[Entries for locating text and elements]
* start *

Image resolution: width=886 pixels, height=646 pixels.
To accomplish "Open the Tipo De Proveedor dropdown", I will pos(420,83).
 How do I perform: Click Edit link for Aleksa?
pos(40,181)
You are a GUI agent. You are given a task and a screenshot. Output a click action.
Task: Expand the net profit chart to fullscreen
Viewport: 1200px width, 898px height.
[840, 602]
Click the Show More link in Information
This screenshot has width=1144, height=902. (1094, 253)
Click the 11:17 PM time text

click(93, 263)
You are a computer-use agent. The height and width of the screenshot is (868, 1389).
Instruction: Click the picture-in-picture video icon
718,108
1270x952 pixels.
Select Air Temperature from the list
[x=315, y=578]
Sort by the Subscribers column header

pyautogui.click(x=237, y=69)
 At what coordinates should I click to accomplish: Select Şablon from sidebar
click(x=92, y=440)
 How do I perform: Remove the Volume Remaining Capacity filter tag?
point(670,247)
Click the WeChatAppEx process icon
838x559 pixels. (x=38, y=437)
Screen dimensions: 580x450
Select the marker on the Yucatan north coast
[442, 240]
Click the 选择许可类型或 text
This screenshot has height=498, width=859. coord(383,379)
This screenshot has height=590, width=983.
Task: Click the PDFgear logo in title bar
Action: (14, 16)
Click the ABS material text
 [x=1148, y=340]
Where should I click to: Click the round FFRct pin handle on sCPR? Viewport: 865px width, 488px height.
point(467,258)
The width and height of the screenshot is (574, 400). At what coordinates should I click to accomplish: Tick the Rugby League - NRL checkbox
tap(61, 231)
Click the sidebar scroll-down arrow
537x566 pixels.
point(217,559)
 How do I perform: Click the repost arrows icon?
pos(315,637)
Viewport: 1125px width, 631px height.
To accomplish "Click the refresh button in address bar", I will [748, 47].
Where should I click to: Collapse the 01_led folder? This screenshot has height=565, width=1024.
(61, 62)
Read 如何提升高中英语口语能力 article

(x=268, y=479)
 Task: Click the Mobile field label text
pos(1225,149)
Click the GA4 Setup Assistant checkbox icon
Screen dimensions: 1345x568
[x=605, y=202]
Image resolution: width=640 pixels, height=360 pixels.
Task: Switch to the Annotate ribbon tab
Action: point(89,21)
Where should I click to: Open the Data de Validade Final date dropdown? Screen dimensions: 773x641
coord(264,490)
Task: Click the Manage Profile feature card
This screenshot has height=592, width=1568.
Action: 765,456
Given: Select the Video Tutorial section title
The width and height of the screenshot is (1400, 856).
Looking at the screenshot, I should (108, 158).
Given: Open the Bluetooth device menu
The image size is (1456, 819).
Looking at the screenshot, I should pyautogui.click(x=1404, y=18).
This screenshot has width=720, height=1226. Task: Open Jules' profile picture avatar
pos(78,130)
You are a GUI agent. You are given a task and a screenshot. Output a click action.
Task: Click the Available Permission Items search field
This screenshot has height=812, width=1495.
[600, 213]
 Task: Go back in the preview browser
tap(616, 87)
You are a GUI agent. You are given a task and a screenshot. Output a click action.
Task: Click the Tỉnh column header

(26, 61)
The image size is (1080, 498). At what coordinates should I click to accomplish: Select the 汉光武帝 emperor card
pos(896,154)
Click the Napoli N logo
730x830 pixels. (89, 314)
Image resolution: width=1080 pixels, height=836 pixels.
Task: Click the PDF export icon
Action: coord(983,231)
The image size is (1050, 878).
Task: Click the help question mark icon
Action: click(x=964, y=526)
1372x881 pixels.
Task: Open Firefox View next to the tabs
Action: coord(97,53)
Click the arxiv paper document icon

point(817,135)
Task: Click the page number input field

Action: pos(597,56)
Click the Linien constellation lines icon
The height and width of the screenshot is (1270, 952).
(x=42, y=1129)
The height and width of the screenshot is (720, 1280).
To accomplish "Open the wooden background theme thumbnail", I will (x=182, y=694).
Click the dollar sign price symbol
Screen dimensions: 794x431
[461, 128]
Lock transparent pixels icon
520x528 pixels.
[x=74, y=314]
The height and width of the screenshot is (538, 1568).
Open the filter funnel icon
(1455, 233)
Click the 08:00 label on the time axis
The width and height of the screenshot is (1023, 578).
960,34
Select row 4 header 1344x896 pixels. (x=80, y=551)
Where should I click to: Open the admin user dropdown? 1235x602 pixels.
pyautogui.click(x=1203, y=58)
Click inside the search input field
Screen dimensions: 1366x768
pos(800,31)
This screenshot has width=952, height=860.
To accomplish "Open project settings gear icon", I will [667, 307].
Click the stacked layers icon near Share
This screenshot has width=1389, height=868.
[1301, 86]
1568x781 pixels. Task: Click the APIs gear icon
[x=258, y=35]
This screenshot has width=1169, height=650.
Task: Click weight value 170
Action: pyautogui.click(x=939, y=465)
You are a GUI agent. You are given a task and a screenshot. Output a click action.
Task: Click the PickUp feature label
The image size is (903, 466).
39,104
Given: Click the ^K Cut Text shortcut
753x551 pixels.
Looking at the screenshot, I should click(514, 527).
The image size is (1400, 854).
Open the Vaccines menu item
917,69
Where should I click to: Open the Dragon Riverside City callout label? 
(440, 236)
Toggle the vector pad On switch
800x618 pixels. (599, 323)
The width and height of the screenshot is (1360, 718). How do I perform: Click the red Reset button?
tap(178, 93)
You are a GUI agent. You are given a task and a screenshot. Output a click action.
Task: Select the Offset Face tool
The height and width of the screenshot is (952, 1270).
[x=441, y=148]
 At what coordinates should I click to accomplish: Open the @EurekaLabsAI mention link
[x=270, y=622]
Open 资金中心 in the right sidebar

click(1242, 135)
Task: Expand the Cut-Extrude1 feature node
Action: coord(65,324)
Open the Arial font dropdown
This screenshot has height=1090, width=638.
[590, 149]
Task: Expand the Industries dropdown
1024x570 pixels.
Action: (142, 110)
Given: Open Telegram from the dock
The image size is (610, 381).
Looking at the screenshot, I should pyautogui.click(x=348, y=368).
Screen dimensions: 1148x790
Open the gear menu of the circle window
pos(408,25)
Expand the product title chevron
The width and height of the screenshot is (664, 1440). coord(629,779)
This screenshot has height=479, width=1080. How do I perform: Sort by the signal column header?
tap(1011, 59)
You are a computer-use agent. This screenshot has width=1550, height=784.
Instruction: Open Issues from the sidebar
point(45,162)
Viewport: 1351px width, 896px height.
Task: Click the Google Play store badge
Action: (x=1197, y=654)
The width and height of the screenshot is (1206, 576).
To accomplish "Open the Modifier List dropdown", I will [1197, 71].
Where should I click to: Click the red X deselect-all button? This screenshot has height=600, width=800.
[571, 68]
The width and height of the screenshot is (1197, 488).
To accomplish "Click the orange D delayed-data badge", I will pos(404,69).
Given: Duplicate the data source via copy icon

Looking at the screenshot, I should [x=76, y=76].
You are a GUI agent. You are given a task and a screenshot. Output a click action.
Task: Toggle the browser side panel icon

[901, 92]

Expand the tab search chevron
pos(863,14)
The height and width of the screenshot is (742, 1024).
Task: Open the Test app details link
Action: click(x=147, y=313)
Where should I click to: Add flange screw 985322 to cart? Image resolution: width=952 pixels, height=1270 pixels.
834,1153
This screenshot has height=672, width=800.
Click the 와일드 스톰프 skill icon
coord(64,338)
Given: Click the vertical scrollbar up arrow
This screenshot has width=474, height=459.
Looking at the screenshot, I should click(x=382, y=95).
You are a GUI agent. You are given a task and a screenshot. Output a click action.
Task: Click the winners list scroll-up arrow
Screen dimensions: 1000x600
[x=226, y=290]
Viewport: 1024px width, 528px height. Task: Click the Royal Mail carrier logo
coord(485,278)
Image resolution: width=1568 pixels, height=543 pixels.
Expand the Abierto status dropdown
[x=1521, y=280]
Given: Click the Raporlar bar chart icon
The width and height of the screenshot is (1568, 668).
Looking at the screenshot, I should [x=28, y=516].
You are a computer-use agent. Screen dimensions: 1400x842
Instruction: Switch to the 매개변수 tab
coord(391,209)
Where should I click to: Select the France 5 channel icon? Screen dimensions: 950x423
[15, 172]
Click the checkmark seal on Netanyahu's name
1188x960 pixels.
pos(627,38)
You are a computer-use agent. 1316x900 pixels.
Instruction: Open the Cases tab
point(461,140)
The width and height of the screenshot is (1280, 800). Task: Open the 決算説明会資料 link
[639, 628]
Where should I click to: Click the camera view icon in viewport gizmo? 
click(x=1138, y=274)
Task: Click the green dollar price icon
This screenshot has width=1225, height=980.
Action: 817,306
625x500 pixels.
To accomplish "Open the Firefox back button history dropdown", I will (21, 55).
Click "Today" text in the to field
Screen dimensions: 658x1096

* end *

§ The request
Reproduce the records exactly as they appear, starting at the line that contains "Given: Click the Raporlar bar chart icon" and ending after the line that contains "Action: 817,306".

§ Solution to the exercise
Given: Click the Raporlar bar chart icon
The width and height of the screenshot is (1568, 668).
Looking at the screenshot, I should [x=28, y=516].
You are a computer-use agent. Screen dimensions: 1400x842
Instruction: Switch to the 매개변수 tab
coord(391,209)
Where should I click to: Select the France 5 channel icon? Screen dimensions: 950x423
[15, 172]
Click the checkmark seal on Netanyahu's name
1188x960 pixels.
pos(627,38)
You are a computer-use agent. 1316x900 pixels.
Instruction: Open the Cases tab
point(461,140)
The width and height of the screenshot is (1280, 800). Task: Open the 決算説明会資料 link
[639, 628]
Where should I click to: Click the camera view icon in viewport gizmo? 
click(x=1138, y=274)
Task: Click the green dollar price icon
This screenshot has width=1225, height=980.
Action: 817,306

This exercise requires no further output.